Hickinbottom J rejected the claimant’s case as follows:

  1. P contended that the 2010 criteria were unlawful because they fettered the GMC’s discretion to register a doctor. This discretion is provided for by the Act in that an ‘acceptable overseas qualification’ is defined as being a qualification the GMC recognises as ‘qualifying a person to practise as a medical practitioner in the United Kingdom.’ (section 21B(2)). According to Hickinbottom J, the GMC’s 2010 criteria satisfied this discretion dictated by the Act by enabling the GMC to outline what would be an acceptable PMQ for registration. The Act itself enabled the GMC to draft the criteria owing to the duty imposed on the GMC by the Act to identify acceptable overseas qualifications. The criteria did not, therefore, fetter the GMC’s discretion.
  2. Hickinbottom J also ruled that the 2010 criteria were not unreasonable. P alleged that there was no ‘rational link between any legitimate aim identified by the GMC and the requirement that at least 50% of an applicant’s programme of study be in the country awarding the PMQ’ (para 61). Hickinbottom J stressed the need for the Court to act cautiously when ruling that a standard set by a specialist body and worked out over several years was irrational and found against P. The provision was thought to ensure sufficient control and supervision by the institution awarding the qualification.
  3. P had also contended that the 2010 criteria, in particular the 50% requirement referred to above, was disproportionate when compared with the reasons as to why that requirement was needed, inter alia, to prevent student tourism whereby students move from university to university to obtain a qualification. Hickinbottom J highlighted the fact that proportionately is a concept derived from Europe and the European Convention on Human Rights. P argued that Article 2 of Protocol 1 of the Convention, the right to education, had potentially been breached by the GMC thus engaging the proportionality assessment. Relying on R (Sivills) v General Social Care Council [2007] EWHC 2576 (Admin), Hickinbottom J highlighted the limited scope of Article 2. P’s inability to register did not inhibit his enjoyment of the right guaranteed by Article 2 and in turn the criteria were not disproportionate.
  4. P relied upon the email from the GMC dated 16 November 2004 to argue that the doctrine of legitimate expectation operated in this instance. Hickinbottom J appreciated P’s frustrations but concluded that, in law, the email did not raise a legitimate expectation. It was not an abuse of power for the GMC to no longer recognise P’s PMQ. The main emphasis was on the fact section 23B(2) states, ‘where that qualification is  for the time being (emphasis added) accepted by the General Council [GMC]’. The GMC were not required by statute, nor was it reasonable for the claimant to expect that they were required, to not alter their criteria for acceptable PMQs during P’s period of training. To hold the GMC to the representation they expressed in their email of 16 November 2004 would usurp the legislator’s intention.

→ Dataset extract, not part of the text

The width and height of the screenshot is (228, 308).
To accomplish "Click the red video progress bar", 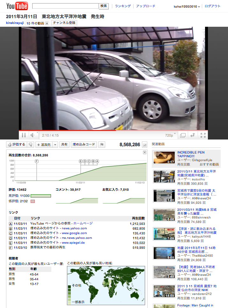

It was also believed to be in the public interest to ensure the criteria are kept under review, particularly in light of the overarching aim of the GMC under section 1 (1) of the Act to protect the health of the public.  

Ultimately, Hickinbottom J sympathised with P but could not rule that the GMC had acted unlawfully.

Clearly, despite the registrant having suffered hardship as a result of the GMC’s decision, statute and the doctrine of legitimate expectation dictated that the GMC’s actions were not unlawful meaning the law could not remedy P’s loss in this instance. This case highlights the importance for individuals intending to register with the GMC to constantly review what the GMC ‘for the time being’ considers to be an acceptable overseas qualification.